18.3.14

Sinceridad y Política


El joven representante llega al campamento sin prensa ni escolta. Se une a un pequeño grupo que escucha a Jesús Cepeda hablar sobre la lucha cultural, sobre Arturo Alfonso Schomburg y una ley que requeriría la enseñanza de derechos civiles en nuestras escuelas. Cepeda se despide del modesto público y cuando se dispone a bajar de la tarima improvisada, ahí está el joven representante para ayudarlo con su tambor. Al rato posan para una foto. Luego el joven se sienta a jugar dominó con las y los amigos del mar en el campamento de Playas pa’l Pueblo en Carolina.

Yo lo observo a corta distancia y me parece…sincero.

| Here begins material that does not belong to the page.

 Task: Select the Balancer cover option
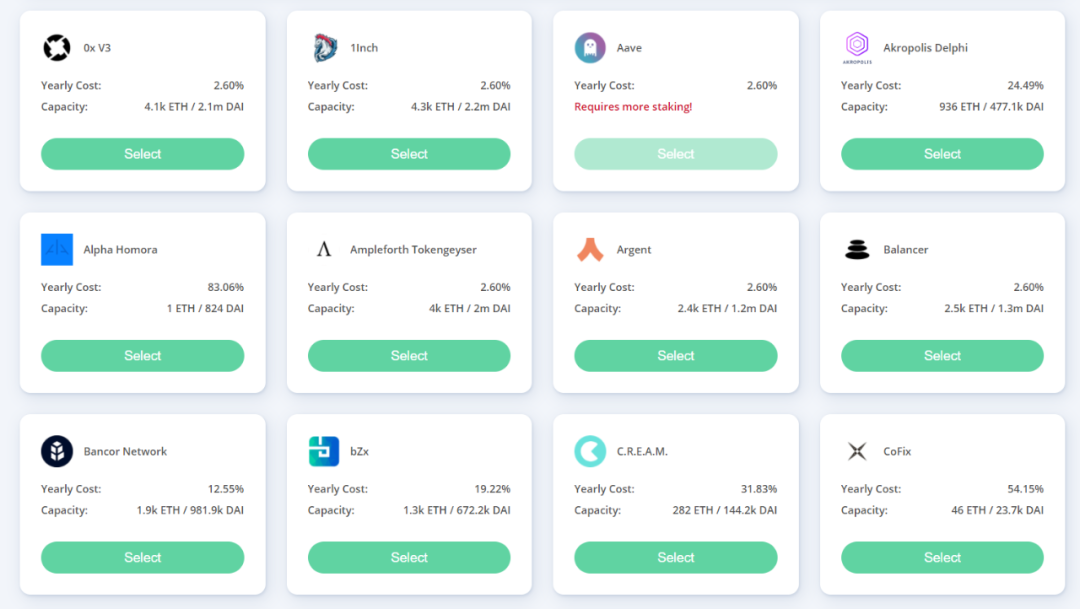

Me asusta mi primera impresión e intento pensar en otra cosa: ¿Cuántos años tendrá Cepeda? ¿Habrá trepado ese tambor solo? El cigarrillo es inofensivo porque el don está más sólido que todos los presentes. Excepto Erizo. Erizo está solidísimo. ¿Será la lucha? ¿O vivir en la playa? ¿Cuánta gente aún duerme aquí? ¿Y Tito? ¿Por qué nunca he aprendido a bailar bomba?

Miro de nuevo y hay una especie de mesa redonda improvisada a unos pocos pasos de la playa. Opto por ir a mirar el mar. Reflexiono acerca del daño aproximado que me ha causado ver la segunda temporada de House of Cards de un tirón. “No todos son Frank Underwood,” me digo, como un mantra. Frank Underwood mataría por oportunidades así: Llegar de imprevisto a un espacio de protesta social, “conectar” con la gente, lucir selfless mientras posa para selfies grupales. El mar es inmisericorde. No me deja pensar en nada más.

De vuelta al campamento, escucho a Benito hablar sobre un posible viaje a Cuba. Un muchacho afina una guitarra. Un don le dice a Erizo que la bandera en la tarima está al revés. Me ofrecen comida. En el interior de la caseta están hablando de Cepeda, de todos nosotros: “primero muere por culpa de un político, que por el cigarrillo.”